EDITORIAL: Democratas pressionam para limitar discurso

 BJ Soper olha para uma cópia da Constituição dos EUA. (Foto do Washington Post por Matt McClain) BJ Soper olha para uma cópia da Constituição dos EUA. (Foto do Washington Post por Matt McClain)

Os democratas do Senado - incluindo os dois representantes da câmara alta de Nevada - vêm pressionando nos últimos anos para reescrever a Primeira Emenda para capacitar os burocratas do governo a regular o discurso político. Agora eles também procuram silenciar aqueles que fornecem apoio financeiro para grupos de defesa.

Na quinta-feira, o Senado não conseguiu aprovar o DISCLOSE Act, legislação que exigiria que grupos independentes engajados em atividades políticas tornassem públicos os nomes de grandes doadores. O projeto foi todo enfeitado como uma iniciativa de “bom governo”, mas na verdade era uma tentativa furtiva de promover o assédio e a intimidação daqueles que não seguem a linha progressista.

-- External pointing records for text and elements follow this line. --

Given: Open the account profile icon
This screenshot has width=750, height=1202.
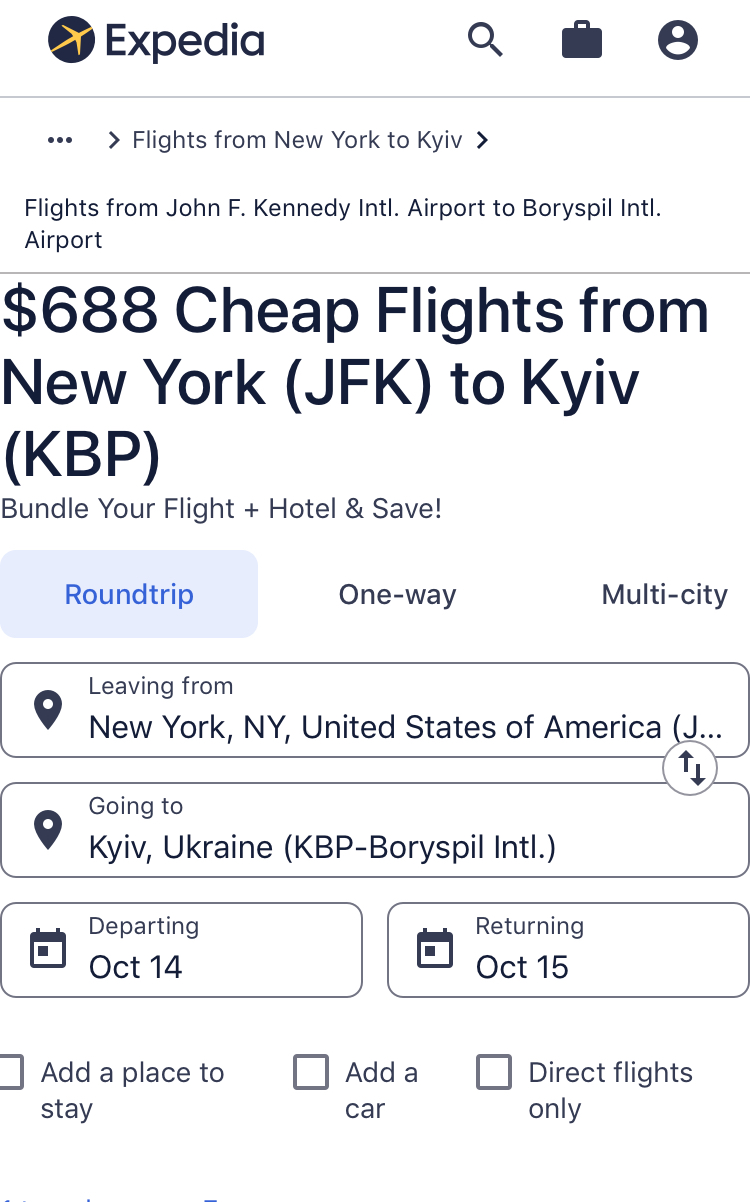Looking at the screenshot, I should [678, 40].

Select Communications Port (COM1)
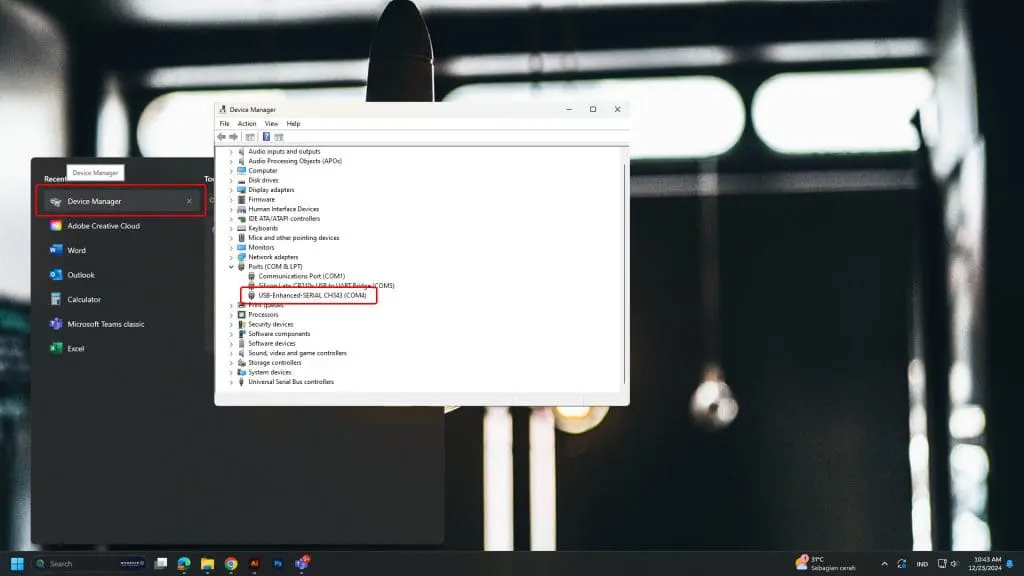301,276
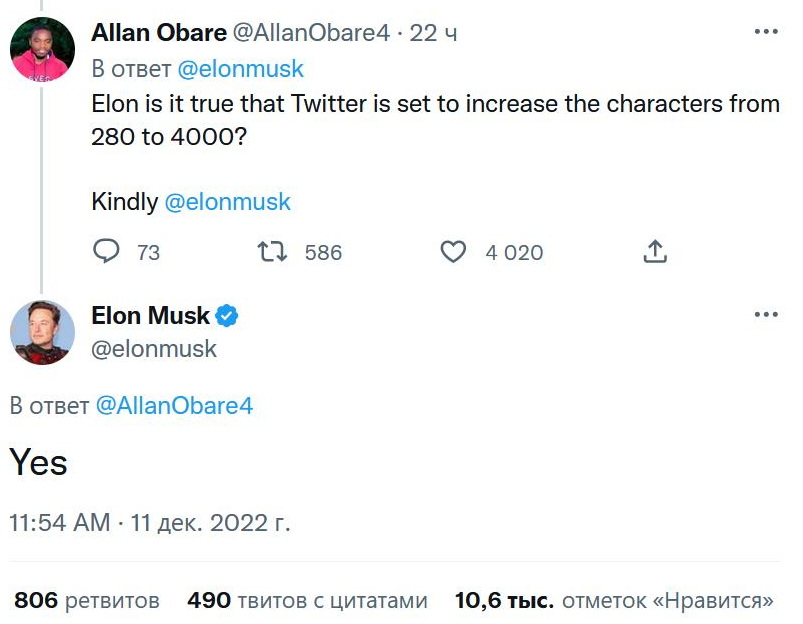Open 10,6 тыс. отметок «Нравится» list

click(614, 601)
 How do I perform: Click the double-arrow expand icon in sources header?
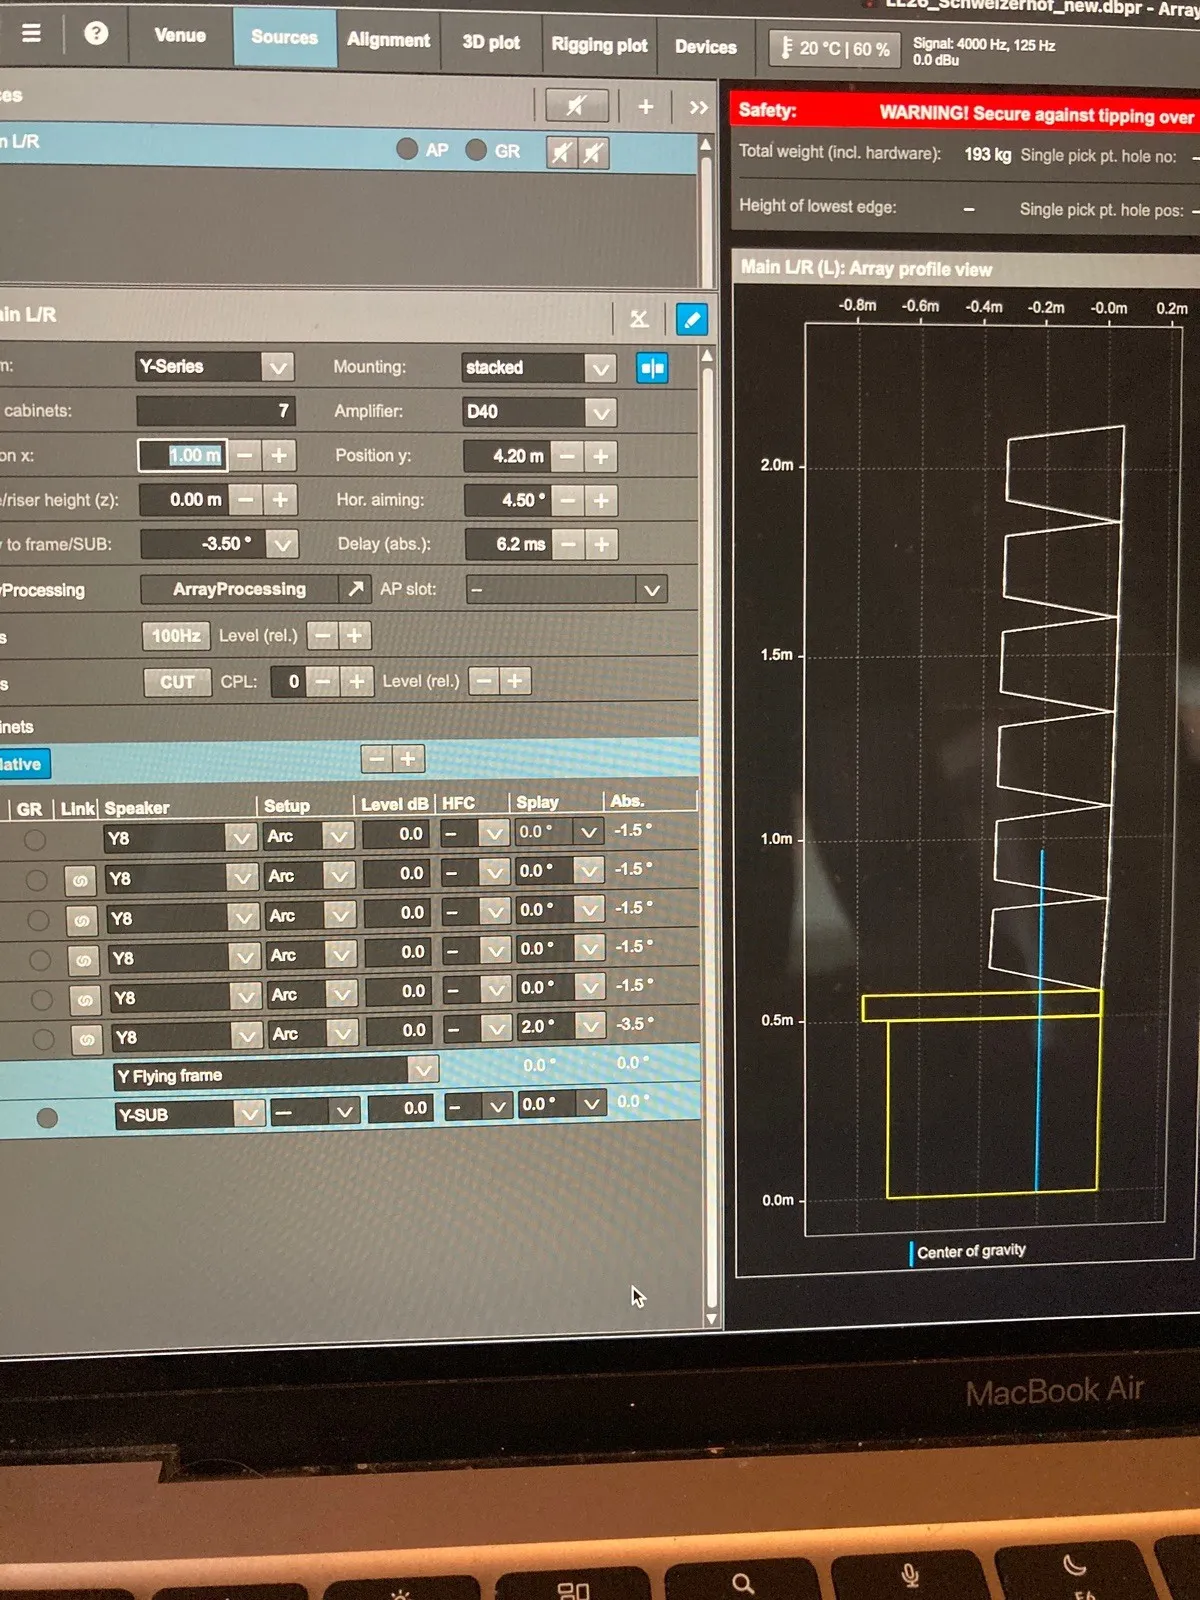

“Em geral, a exigência pode tornar alguns doadores menos propensos a doar… ou tornar os grupos de defesa menos propensos a se envolver em certos tipos de comunicação pública”, escreveu Elizabeth Nolan Brown, da Reason, esta semana. “Dessa forma, poderia ter um grande efeito de resfriamento na liberdade de expressão.”



Além disso, “pode-se dizer que quase qualquer grupo discute 'questões públicas' ”, escreveu Allen Dickerson, membro republicano da Comissão Eleitoral Federal, no ano passado para o The Wall Street Journal. “Qualquer distinção entre o discurso sobre assuntos ‘públicos’ e ‘não públicos’ seria irremediavelmente vago e perigosamente suscetível a uma aplicação tendenciosa.”

O discurso anônimo tem uma longa e célebre história nesta nação que data dos Documentos Federalistas. No ano passado, a Suprema Corte derrubou como uma afronta à Primeira Emenda uma lei da Califórnia que exige que organizações sem fins lucrativos enviem listas de doadores ao estado. O tribunal também defendeu o direito dos indivíduos de produzir literatura de campanha não assinada, concluindo em um caso de 1995 que o discurso anônimo “não é uma prática perniciosa e fraudulenta, mas uma tradição honrosa de defesa e dissidência”.



Preparar o caminho para aqueles que desejam “doxar” os doadores para causas conservadoras representa apenas uma linha no ataque do Partido Democrata à liberdade de expressão. Muitos democratas também endossaram uma emenda constitucional para derrubar a Citizens United, a decisão da Suprema Corte de 2010 que afirmou o direito de corporações, sindicatos e outros grupos de fazer despesas de campanha independentes. Vale lembrar que, durante as alegações orais do caso, um advogado do governo argumentou com a cara séria que o Congresso tinha o direito de aprovar leis proibindo livros e panfletos com temas políticos sob o pretexto de promover eleições justas.

Os democratas professam uma grande fidelidade à democracia. No entanto, eles parecem horrorizados com a ideia de um mercado vibrante e confuso de ideias livre da supervisão do governo. A Lei DISCLOSE é inconstitucional e serviria para sufocar ao invés de promover o debate. Boa despedida.